In the one per cent of the population who have coeliac disease, even tiny amounts of gluten can be toxic. According to Peter Gibson, professor of Gastroenterology at Monash University and the Alfred Hospital Melbourne, people with coeliac disease experience a specific immune reaction to a component of gluten. This causes inflammation and damage to the lining of the small intestine, the part of the digestive tract responsible for most of our nutrient absorption from food. Symptoms including fatigue, brain fog, diarrhoea, constipation, cramping and bloating can range from severe to mild, or none at all. Longer term it can lead to malnutrition, thinning bones and other serious complications, he says.
For anyone concerned about their perceived reaction to gluten, Gibson says it’s vital they determine whether they have coeliac disease or not. Diagnosis is straightforward and involves a simple blood test. “With coeliac disease, it’s important to stay on a gluten-free diet,” he says. “Whereas, if you don’t have coeliac disease it’s not so imperative that you remain absolutely gluten free for your health. We have no evidence that non-coeliac gluten sensitivity causes the problems that coeliac disease does.”
Many people report similar symptoms to coeliac disease when consuming gluten-containing foods without actually having the disease or an allergy (measured by a specific immune response). Health professionals label this condition gluten intolerance or non-coeliac gluten sensitivity. Gibson says there’s very little knowledge on the mechanism of action and no diagnostic test or biomarkers for measuring gluten intolerance. Sufferers are diagnosed on the basis of improved symptoms after removing gluten from their diet. But, according to Gibson’s research, there’s little evidence that gluten is to blame.
If not gluten, then what?
“It’s not in their head. It actually is food that is triggering these symptoms, but it’s probably, in the vast majority of people, not to do with gluten,” Gibson says. “Gluten was blamed because gluten is the component that causes coeliac disease – some people are now calling it ‘non-coeliac wheat sensitivity’ – we don’t know what it is in wheat that is causing it.”
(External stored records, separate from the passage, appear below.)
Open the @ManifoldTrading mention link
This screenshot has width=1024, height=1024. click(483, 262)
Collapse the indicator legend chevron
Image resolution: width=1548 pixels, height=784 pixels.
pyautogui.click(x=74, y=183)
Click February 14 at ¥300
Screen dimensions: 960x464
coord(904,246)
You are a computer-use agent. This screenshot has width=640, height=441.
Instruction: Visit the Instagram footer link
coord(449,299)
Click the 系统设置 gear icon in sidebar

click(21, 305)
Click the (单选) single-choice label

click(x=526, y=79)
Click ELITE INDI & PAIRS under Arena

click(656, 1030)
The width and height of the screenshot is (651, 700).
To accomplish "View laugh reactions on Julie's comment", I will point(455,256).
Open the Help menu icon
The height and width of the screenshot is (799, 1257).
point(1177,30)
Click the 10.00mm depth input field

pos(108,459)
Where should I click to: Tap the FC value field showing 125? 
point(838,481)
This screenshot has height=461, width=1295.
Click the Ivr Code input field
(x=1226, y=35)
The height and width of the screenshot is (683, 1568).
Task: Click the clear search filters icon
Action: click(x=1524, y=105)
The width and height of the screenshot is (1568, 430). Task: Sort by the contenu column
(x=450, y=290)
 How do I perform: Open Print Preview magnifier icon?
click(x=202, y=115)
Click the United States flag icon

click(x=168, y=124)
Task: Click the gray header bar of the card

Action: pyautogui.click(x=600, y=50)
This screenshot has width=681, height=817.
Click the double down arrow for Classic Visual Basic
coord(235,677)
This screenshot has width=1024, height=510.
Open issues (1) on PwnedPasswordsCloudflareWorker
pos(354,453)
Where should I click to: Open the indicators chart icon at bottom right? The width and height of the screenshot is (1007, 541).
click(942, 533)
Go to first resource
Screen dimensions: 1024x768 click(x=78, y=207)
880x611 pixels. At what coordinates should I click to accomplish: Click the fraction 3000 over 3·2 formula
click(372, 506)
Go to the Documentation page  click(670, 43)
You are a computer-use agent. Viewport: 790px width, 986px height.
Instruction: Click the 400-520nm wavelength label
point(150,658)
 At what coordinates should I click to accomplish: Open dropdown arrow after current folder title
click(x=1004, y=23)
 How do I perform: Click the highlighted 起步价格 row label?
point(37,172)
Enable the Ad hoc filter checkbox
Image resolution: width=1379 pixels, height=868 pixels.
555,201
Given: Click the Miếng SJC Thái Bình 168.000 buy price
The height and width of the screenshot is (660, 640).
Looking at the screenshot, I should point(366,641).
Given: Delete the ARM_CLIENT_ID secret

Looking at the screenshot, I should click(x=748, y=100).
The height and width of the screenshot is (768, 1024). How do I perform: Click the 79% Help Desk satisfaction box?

Giselle Cook, a Sydney-based, holistic practitioner, with 30 years’ experience as a medical practitioner, warns people to beware the trend to self-diagnose. “If you try to give yourself some permanent dietary advice you might miss something. The chances of hitting on the right diagnosis are pretty slim.”
Many health complaints can mimic the symptoms of gluten or wheat intolerance, Cook says. These commonly include irritable bowel syndrome (IBS), chronic parasites, inflammatory bowel diseases, endometriosis, congestive dysmenorrhoea, candida and gut dybiosis (gut flora imbalances), chronic constipation and food allergies and intolerances of other kinds – FODMAPs (fermentable oligo-, di-, mono-saccharides and polyols), for example.
Gibson believes fructans, a type of FODMAP, could be to blame for the global rise in gluten intolerance. “FODMAPs are short-chain carbohydrates – in other words, little chains of sugars – that are very slowly absorbed from the small intestine or not digested at all.” He says they’ve been proven to cause water in the bowel, gas production, and bowel distension. “These are major triggers of gut symptoms in people with IBS. Fructans are one type of these FODMAPs and one of the big sources of it is wheat.”
So, are gluten-free foods healthier?
They certainly are for anyone with coeliac disease. However, Cook says that some gluten-free options can be highly refined and lacking in fibre. “It’s used as a marketing term these days,” she says. “People order gluten-free when they’ve got no idea if they need it or not,” she says.
However, many wholesome grains and pseudo-grains used in more wholesome gluten-free products – such as whole corn, quinoa, buckwheat, amaranth and teff – have a more diverse nutritional profile than wheat. These grains also tend to be less GMO affected, less allergenic and lower GI, Cook says.